» Extracted data
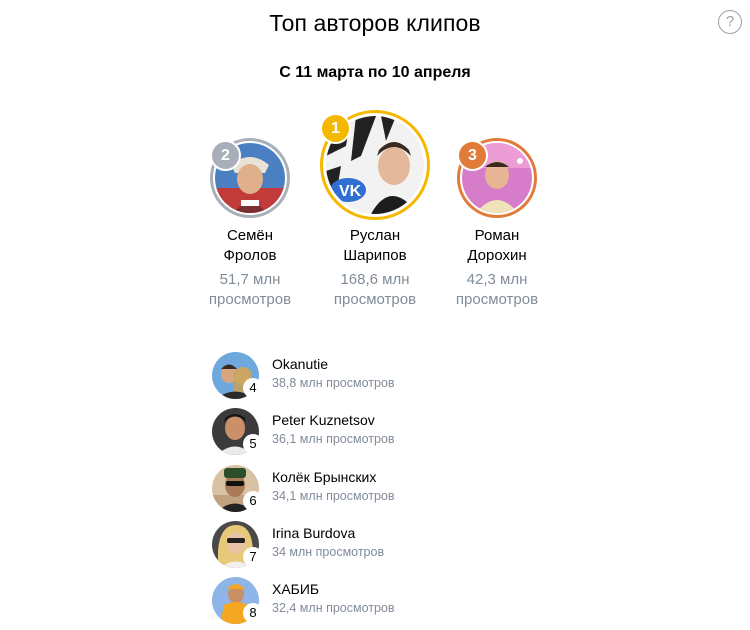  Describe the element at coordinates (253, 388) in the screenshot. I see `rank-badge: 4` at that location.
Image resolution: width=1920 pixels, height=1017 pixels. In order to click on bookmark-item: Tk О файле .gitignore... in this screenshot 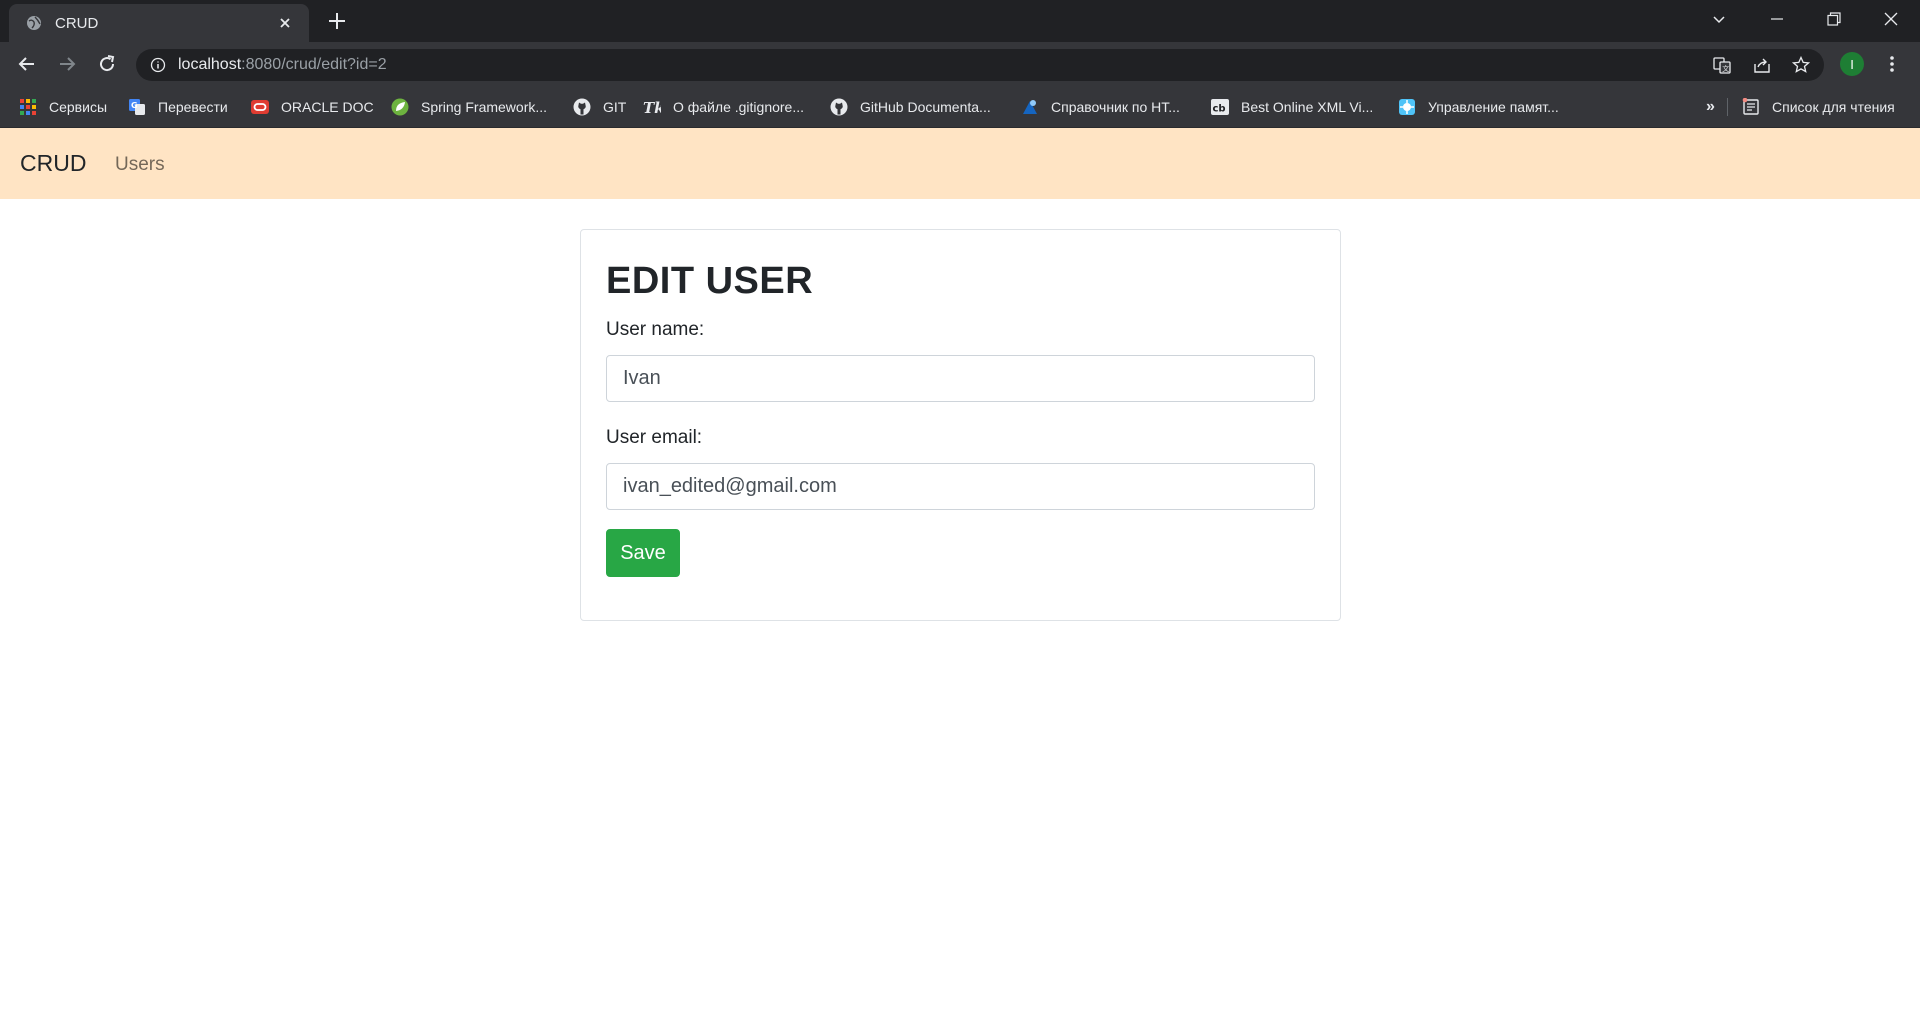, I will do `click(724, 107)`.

---

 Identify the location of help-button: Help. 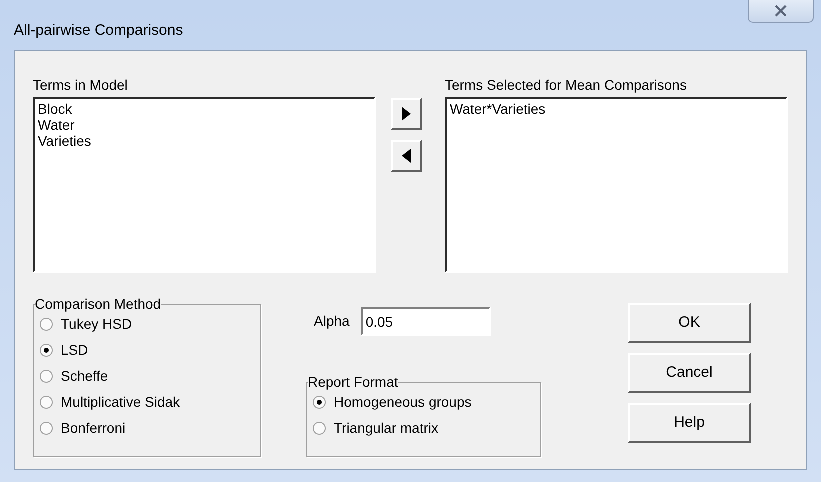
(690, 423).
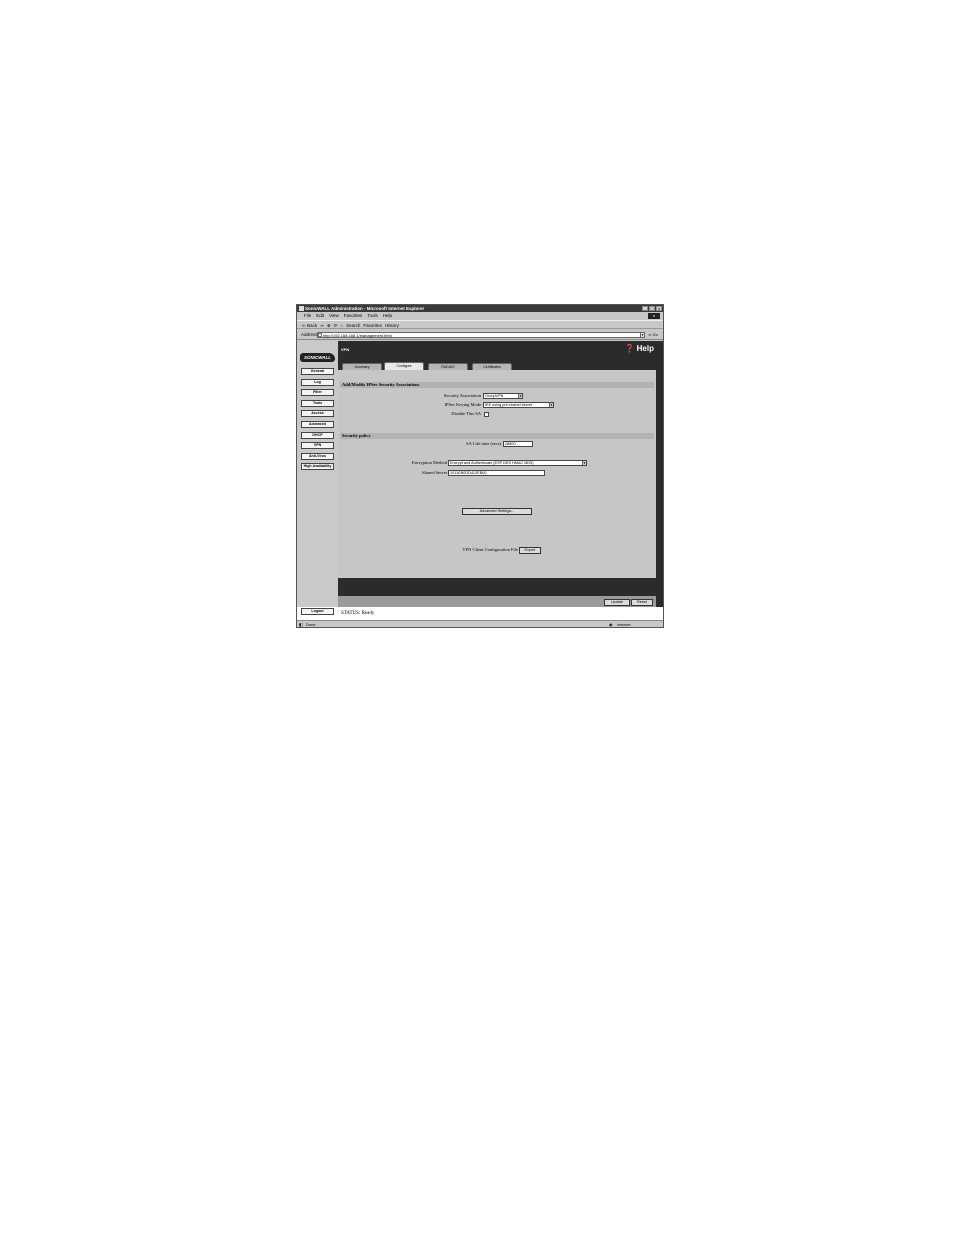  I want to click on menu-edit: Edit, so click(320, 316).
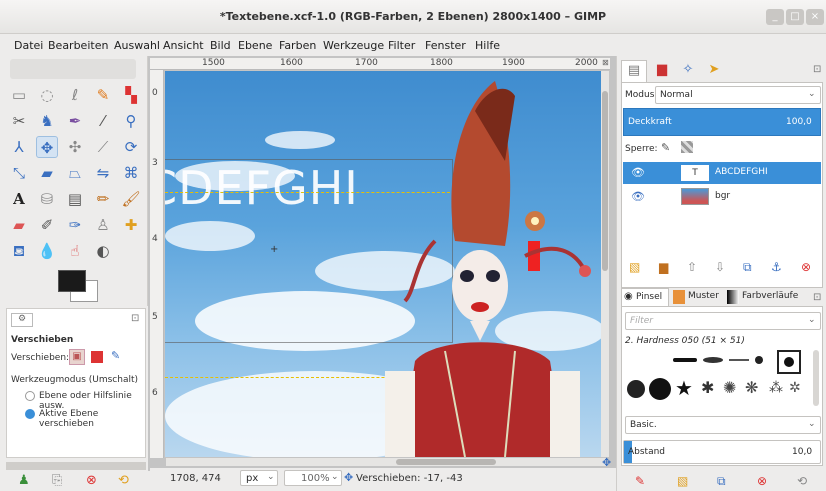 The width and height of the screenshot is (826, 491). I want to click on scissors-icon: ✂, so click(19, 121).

--

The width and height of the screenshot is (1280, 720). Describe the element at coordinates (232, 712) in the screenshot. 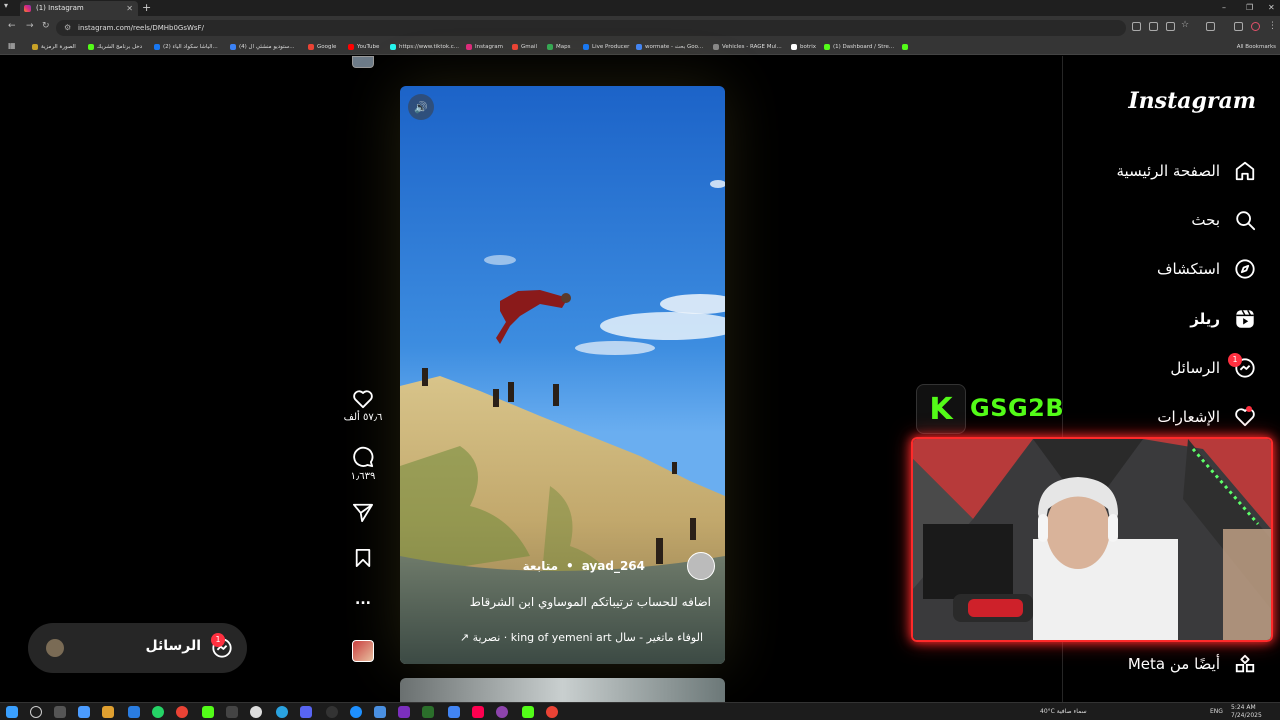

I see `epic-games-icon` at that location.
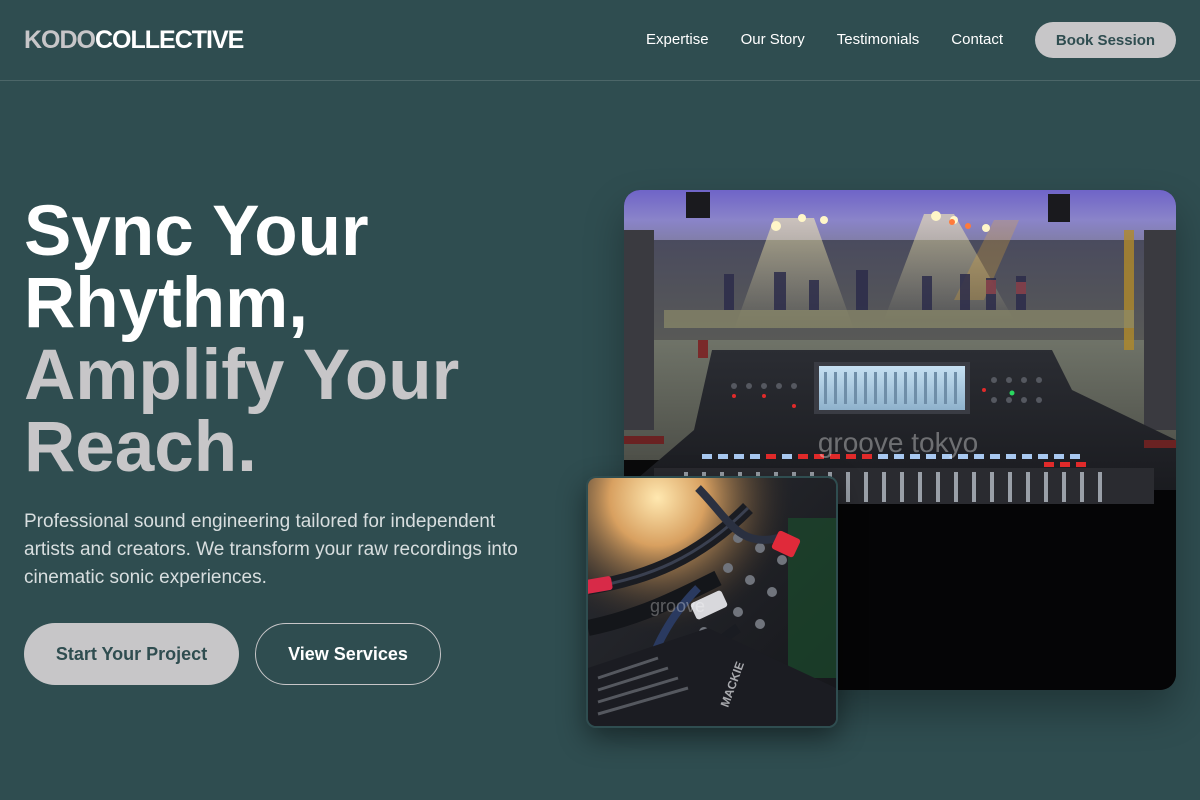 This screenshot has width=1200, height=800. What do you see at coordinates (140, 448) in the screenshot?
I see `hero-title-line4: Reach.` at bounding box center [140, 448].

» Work task
Repeat the items word for word, starting at the line that contains "The width and height of the screenshot is (1280, 720)." and ending at the line that contains "center [140, 448].", and leave out the pictures.

» Solution to this task
The width and height of the screenshot is (1280, 720). Describe the element at coordinates (232, 712) in the screenshot. 

I see `epic-games-icon` at that location.
 This screenshot has width=1200, height=800. What do you see at coordinates (140, 448) in the screenshot?
I see `hero-title-line4: Reach.` at bounding box center [140, 448].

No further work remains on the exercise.